_Document segment_
Segment Open

YOUR FRIENDS' ACTIVITY

    Animal ESP

    You may have heard about Oscar, the nursing home cat who has a knack for predicting when patients are near the end - and serving as a comforting presence during their last moments.

    Or read about dogs who can sense seizures, sniff out cancer or alert us to heart attacks.

    There are even reports about erratic animal behavior before earthquakes and tsunamis.

    The extrasensory animal abilities are getting a lot of attention these days. And it's no wonder. Our furry friends' ability to sense - or predict, depending on how you view it - impending events is simply uncanny. Not to mention, fascinating.

    Is it a scent that sets them off? Or a vibration they can feel? Or is it something else entirely?

    The scientific part of me says there's an explanation - and it probably has something to do with the fact that my dogs' sense of smell is about a bazillion times better than mine. Of course they can smell it when something starts to go off. But part of me chalks it up to pure ESP.

    Because I think my dog has it.

Segment Closed

_Entries provided_
Segment Open

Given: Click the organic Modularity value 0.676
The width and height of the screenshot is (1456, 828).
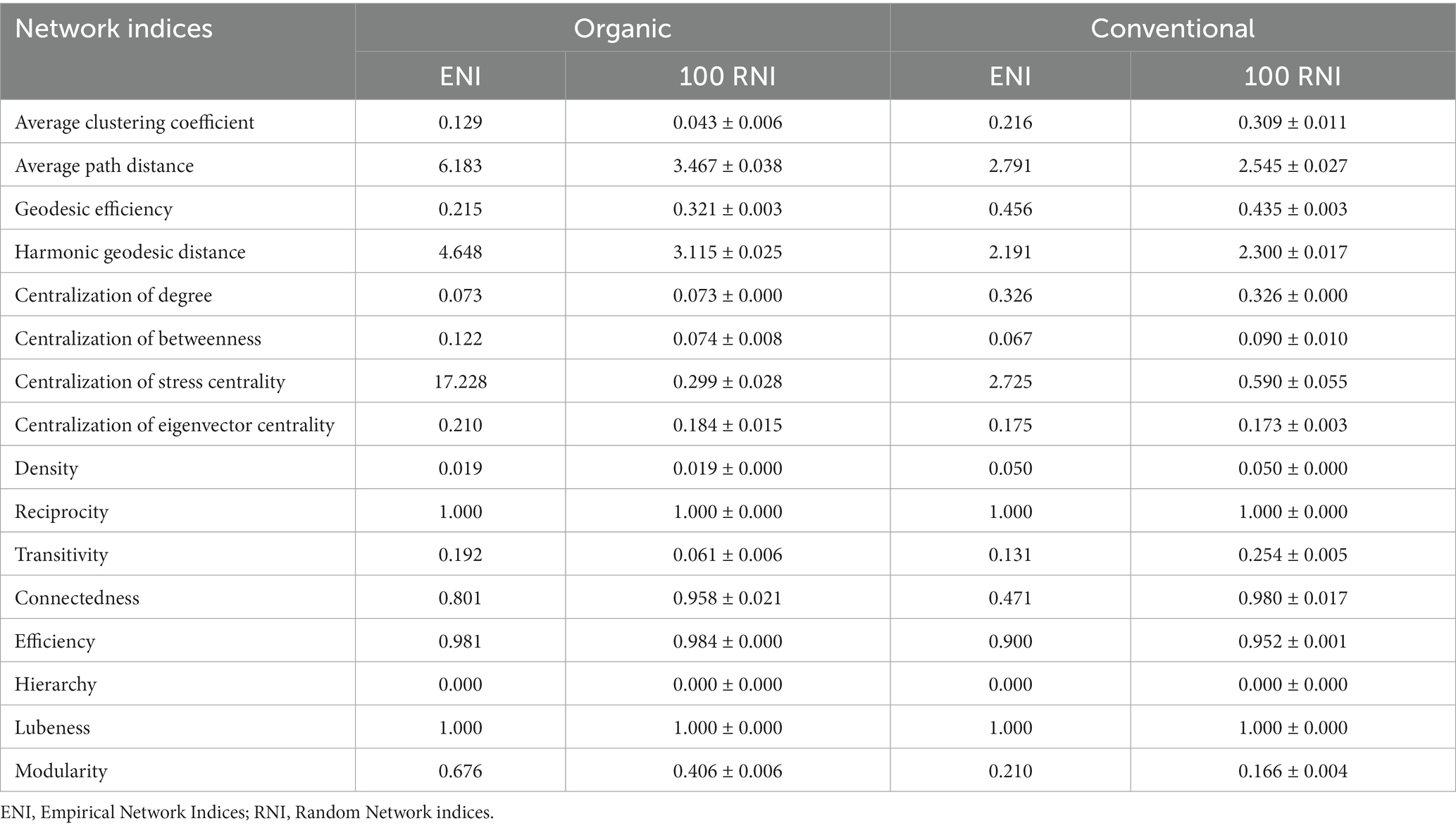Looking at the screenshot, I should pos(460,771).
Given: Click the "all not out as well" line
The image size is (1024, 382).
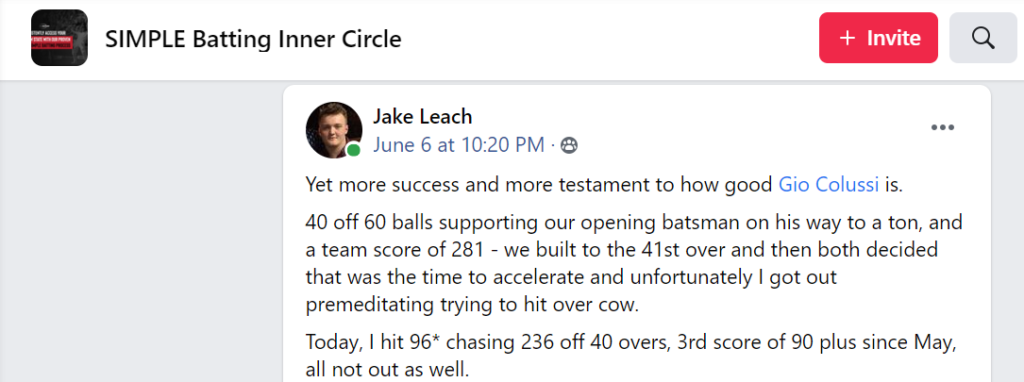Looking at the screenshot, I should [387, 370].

Segment Closed

_Work request 1_
From the animal ESP post, output the passage starting with "There are even" and going on through "to mention, fascinating.", word for word.
_Work request 2_
Answer these questions using the animal ESP post:
(a) What is the name of the nursing home cat?
(b) What three things can dogs do, according to the post?
(c) Before which natural events has erratic animal behavior been reported?

_Your solution 1_
There are even reports about erratic animal behavior before earthquakes and tsunamis.

    The extrasensory animal abilities are getting a lot of attention these days. And it's no wonder. Our furry friends' ability to sense - or predict, depending on how you view it - impending events is simply uncanny. Not to mention, fascinating.

_Your solution 2_
(a) Oscar
(b) Sense seizures, sniff out cancer, and alert us to heart attacks
(c) Earthquakes and tsunamis